Exercise description:
Hunt through the entries for the word "Given" and copy each line in which it appears.
= = = = =
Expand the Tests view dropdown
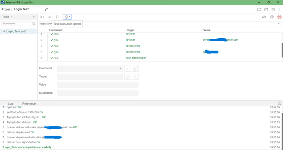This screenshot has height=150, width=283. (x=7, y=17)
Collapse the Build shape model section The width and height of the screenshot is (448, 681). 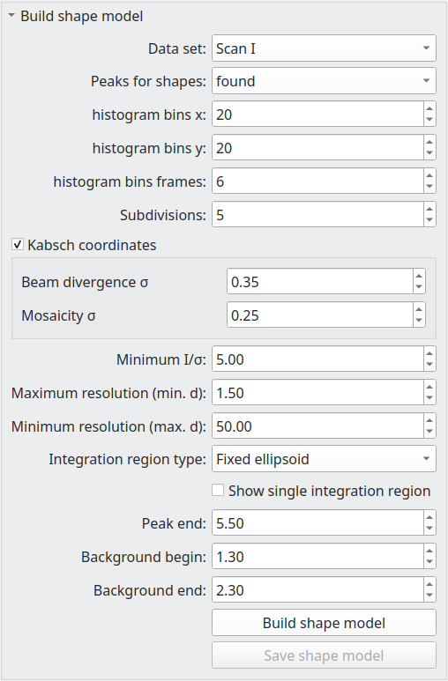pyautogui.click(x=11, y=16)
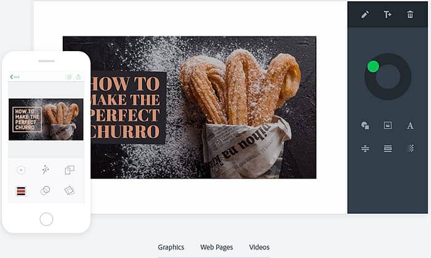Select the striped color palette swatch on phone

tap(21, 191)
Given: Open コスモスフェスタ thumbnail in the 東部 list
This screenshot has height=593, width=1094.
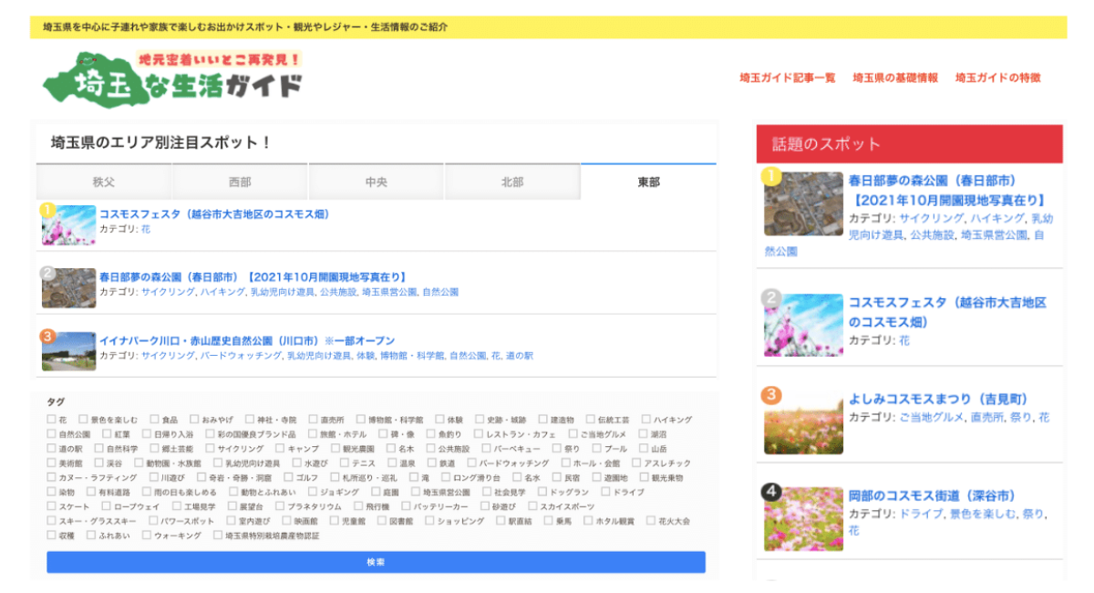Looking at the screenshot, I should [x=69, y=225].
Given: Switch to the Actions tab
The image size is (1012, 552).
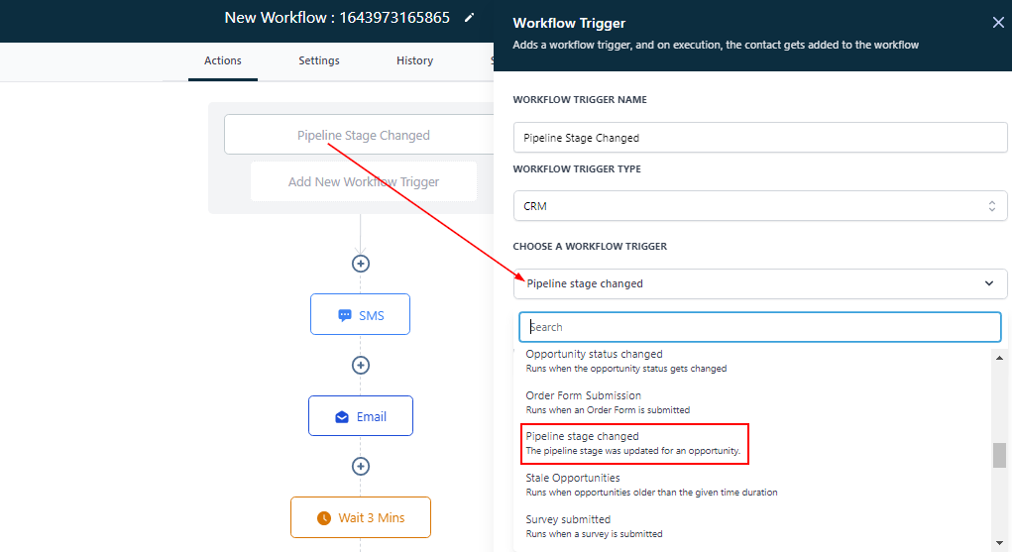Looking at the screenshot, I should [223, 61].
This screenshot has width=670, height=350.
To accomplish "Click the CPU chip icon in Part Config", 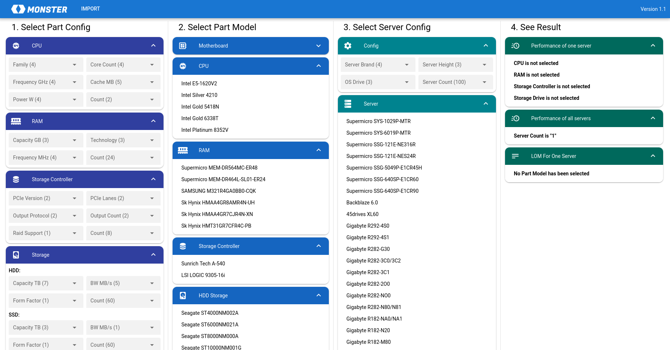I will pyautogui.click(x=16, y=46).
= = = = =
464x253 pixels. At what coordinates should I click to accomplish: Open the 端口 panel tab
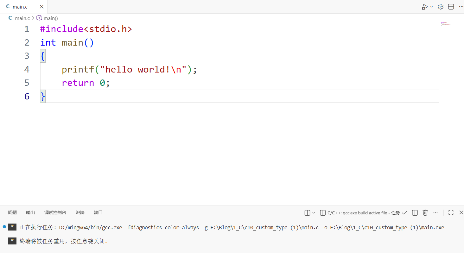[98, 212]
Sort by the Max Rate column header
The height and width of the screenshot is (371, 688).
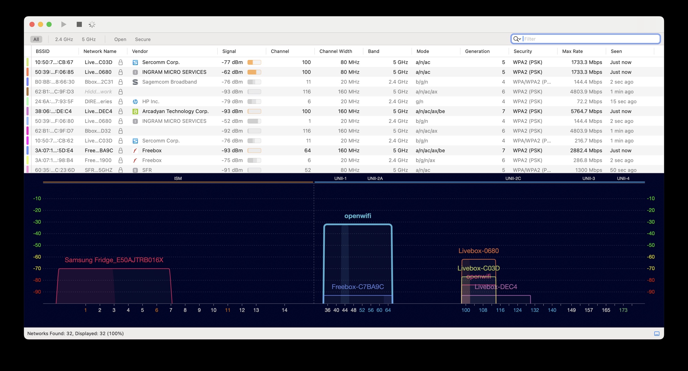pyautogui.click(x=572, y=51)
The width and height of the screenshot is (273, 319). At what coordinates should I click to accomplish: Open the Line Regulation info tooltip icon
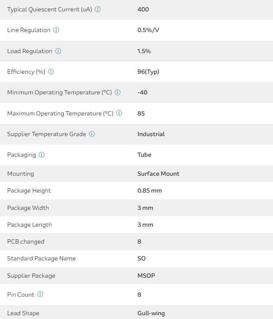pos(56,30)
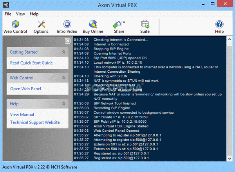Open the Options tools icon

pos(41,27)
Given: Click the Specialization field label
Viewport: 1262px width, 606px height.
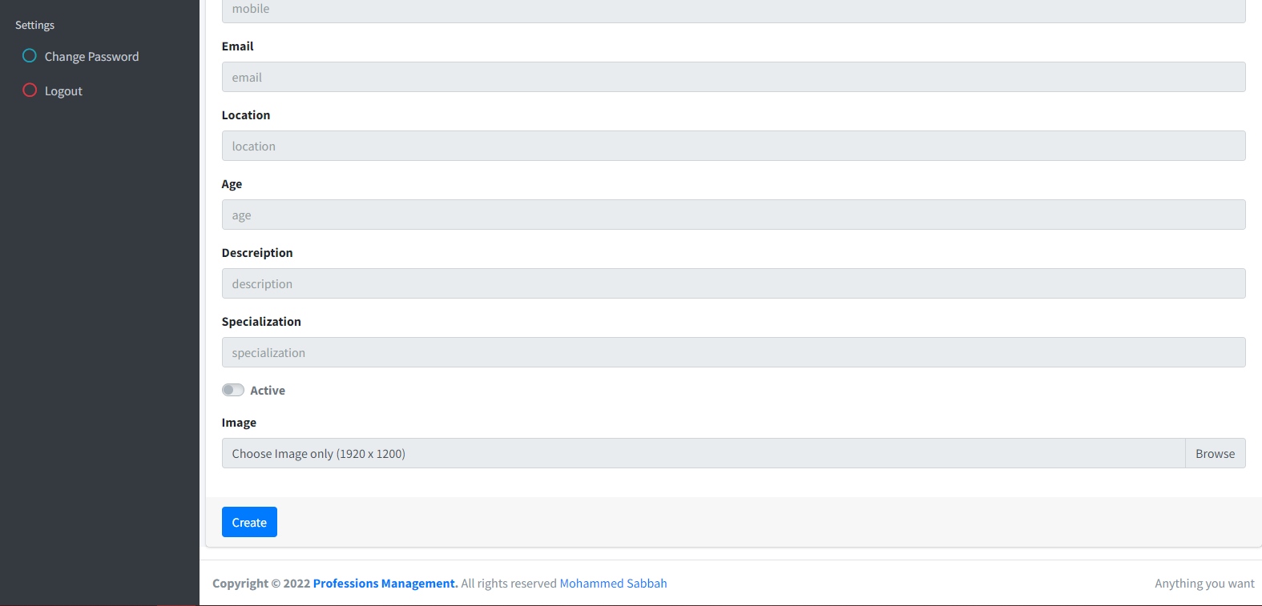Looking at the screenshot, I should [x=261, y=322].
= = = = =
Task solution:
Given: Open コスモスフェスタ thumbnail in the 東部 list
Given: Switch to the Actions tab
Given: Click the Specialization field label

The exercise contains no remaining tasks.